Primary cutaneous malignant melanoma (CMM) is an increasingly frequent malignancy in the White population of western countries [1]. The neoplasm arises from melanocytes in a complex process. In each CMM, the tumour size is closely associated with cell proliferation including the size of the growth fraction [2, 3]. In recent years, some progress has been reached in the understanding of primary genetic alterations involved in the CMM initiation [46]. The following neoplastic progression is accompanied or supported by other additional genetic mutations. Many oncogenes, tumour suppressor genes, and altered signalling pathways have been identified [711]. Thus, following the initial malignant thigmotropism step [12], a variety of subsequent mutations occur promoting the CMM invasiveness [7]. Some of these changes are probably involved in the rise of potential for metastasis. The malignant cells prone to metastasize but still in contact with the primary tumour are currently not identifiable under the microscope.

Although some specific CMM subtypes are clinically and histopathologically distinct, these features do not commonly exhibit independent prognostic value. Despite a wealth of information, the prognostic indicators for the progression of primary CMM currently remain the tumour depth and proliferation, as well as the presence or absence of ulceration and micrometastases [13]. Several key molecular pathways are involved in the CMM initiation and progression.

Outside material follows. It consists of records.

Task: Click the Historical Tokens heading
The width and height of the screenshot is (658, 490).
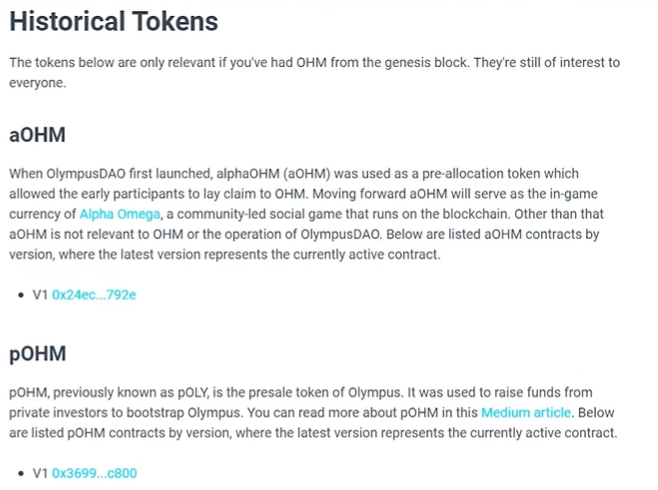Action: (114, 21)
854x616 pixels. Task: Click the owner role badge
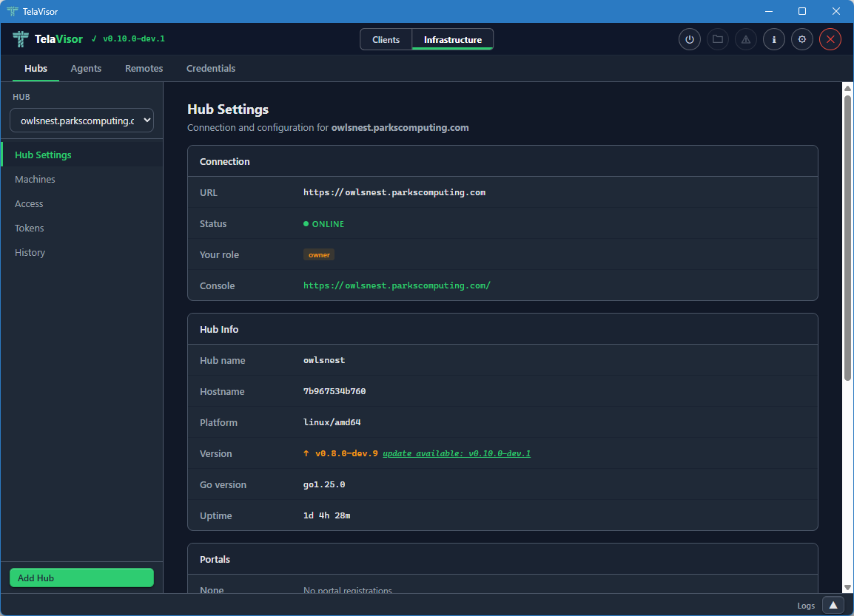click(x=318, y=254)
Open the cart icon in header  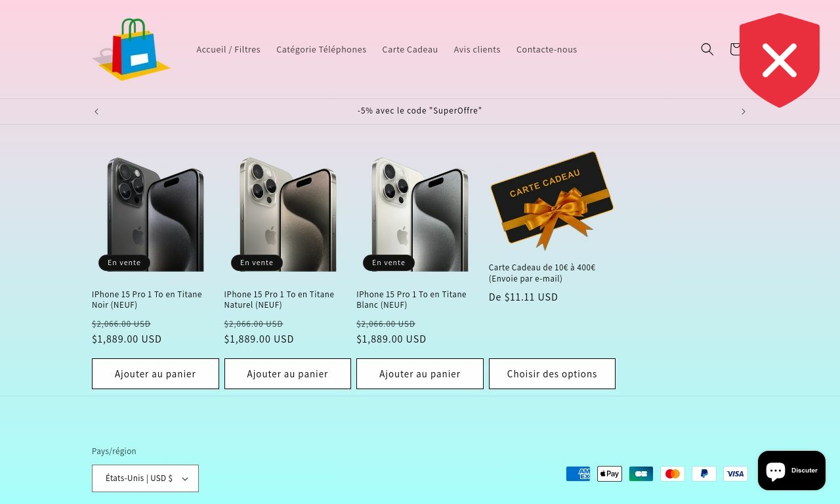(735, 49)
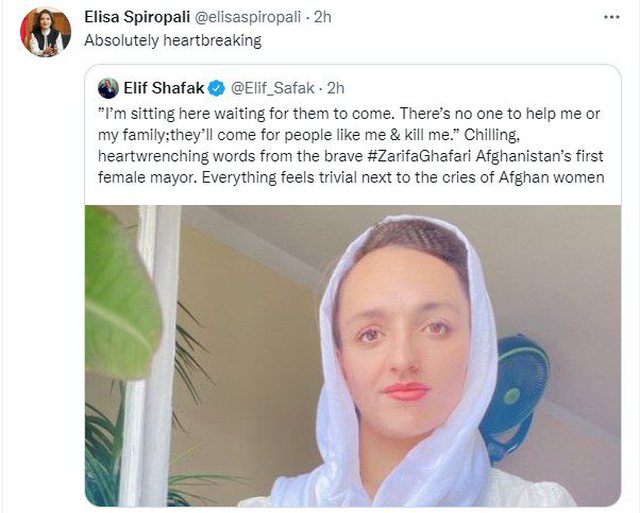Click the "Absolutely heartbreaking" tweet text

click(173, 41)
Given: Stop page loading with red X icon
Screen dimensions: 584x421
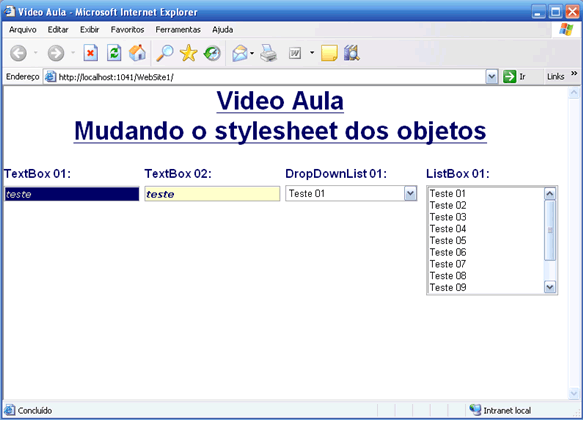Looking at the screenshot, I should (91, 53).
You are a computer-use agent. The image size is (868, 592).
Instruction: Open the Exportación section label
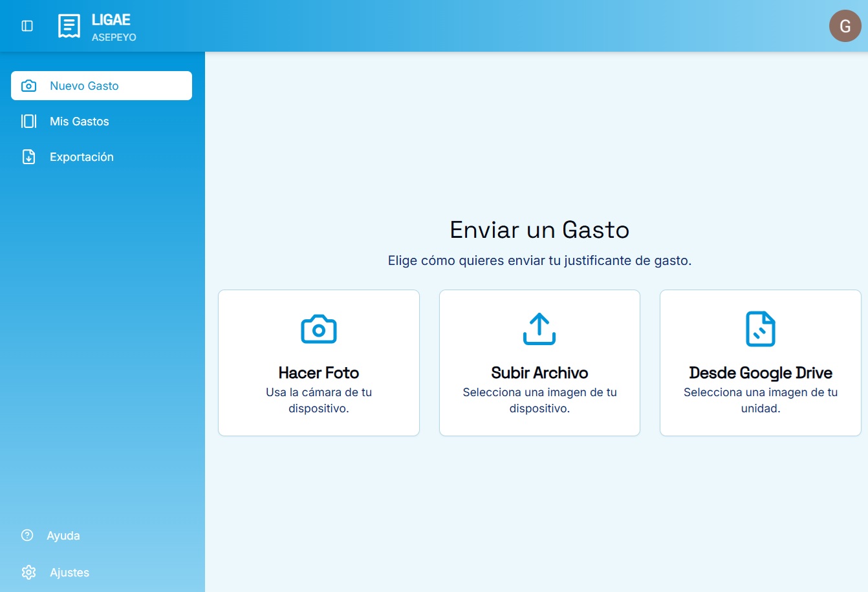click(x=81, y=157)
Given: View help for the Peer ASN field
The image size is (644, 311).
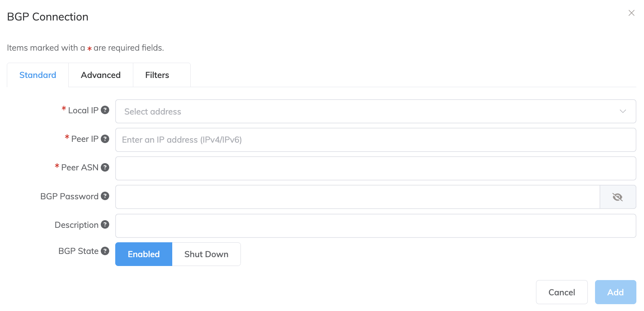Looking at the screenshot, I should click(x=105, y=168).
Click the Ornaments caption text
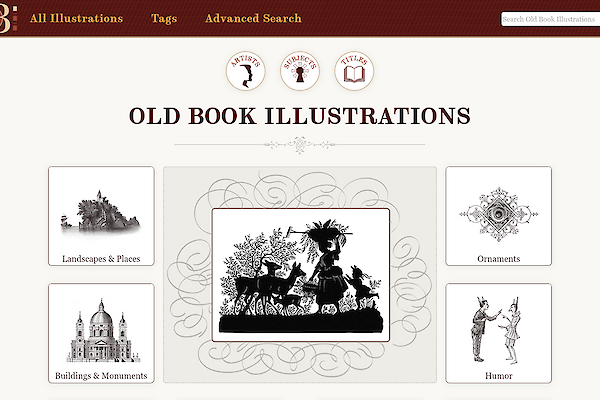Image resolution: width=600 pixels, height=400 pixels. pyautogui.click(x=499, y=259)
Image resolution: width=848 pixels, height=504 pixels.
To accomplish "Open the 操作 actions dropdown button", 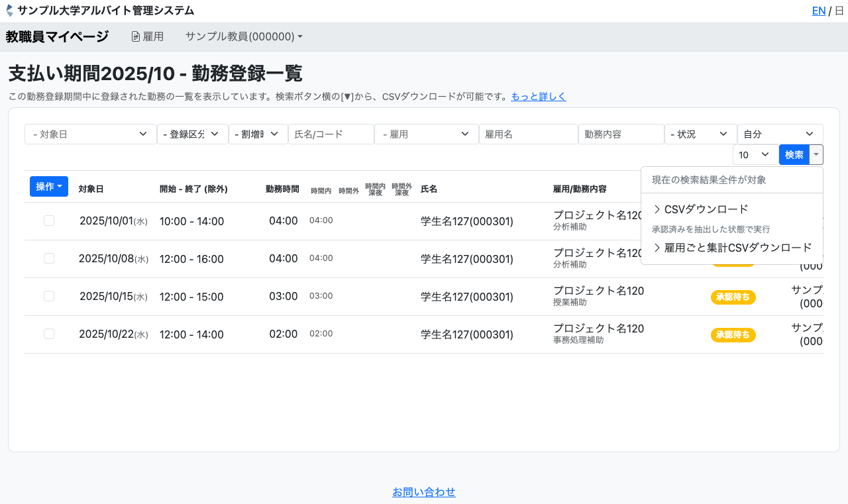I will pyautogui.click(x=49, y=187).
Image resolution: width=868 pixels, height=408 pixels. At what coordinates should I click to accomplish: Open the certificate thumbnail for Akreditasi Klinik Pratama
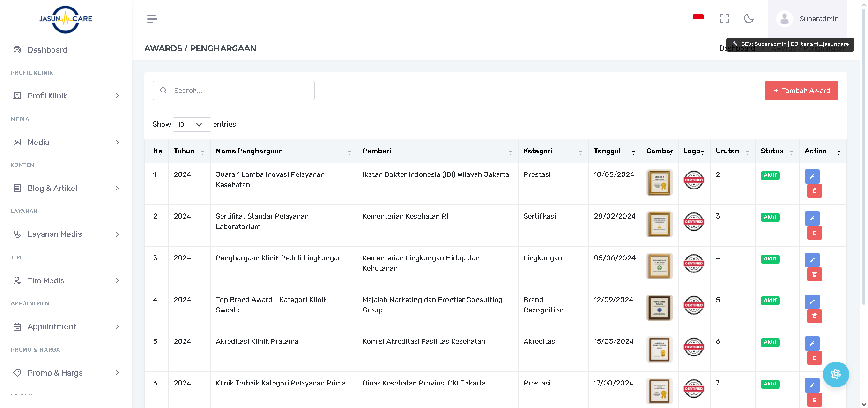(x=659, y=349)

The diversity of CMM presentations allows to establish a classification providing insight into CMM epidemiological data and their molecular counterparts [14, 15]. In addition, the translation of CMM molecular biology to relevant clinical correlates and novel therapies has made significant progress over the past few years [6, 9, 10].

Gene expression profiling of human cancers, in particular CMM, allows for a unique insight into the genes intimately involved in the neoplastic process. Clinical and genomic evidence suggests that the metastatic potential of a primary CMM may be dictated by prometastatic events that have additional oncogenic capability [16]. The homeobox gene family and its subset represented by HOX genes, and their related proteins represent, a cluster of molecules that are likely involved in the potential for metastasis expressed by some cancer cells including CMM cells [17]. The homeodomain is a four-α-helix helix-loop-helix DNA binding motif, and its flanking sequences provide either activating or repressing functions for target gene transcription [18, 19]. These homeogenes are organized in four multigene clusters named A, B, C, and D mapped on chromosomes 2, 7, 12, and 17 [20]. Each cluster is composed of 9 to 11 HOX genes. Any HOX gene is part of a family of DNA sequences involved in a series of transcription factors affecting tissue development and cell differentiation. HOX proteins are present in nuclei and they direct DNA-protein and protein-protein interactions.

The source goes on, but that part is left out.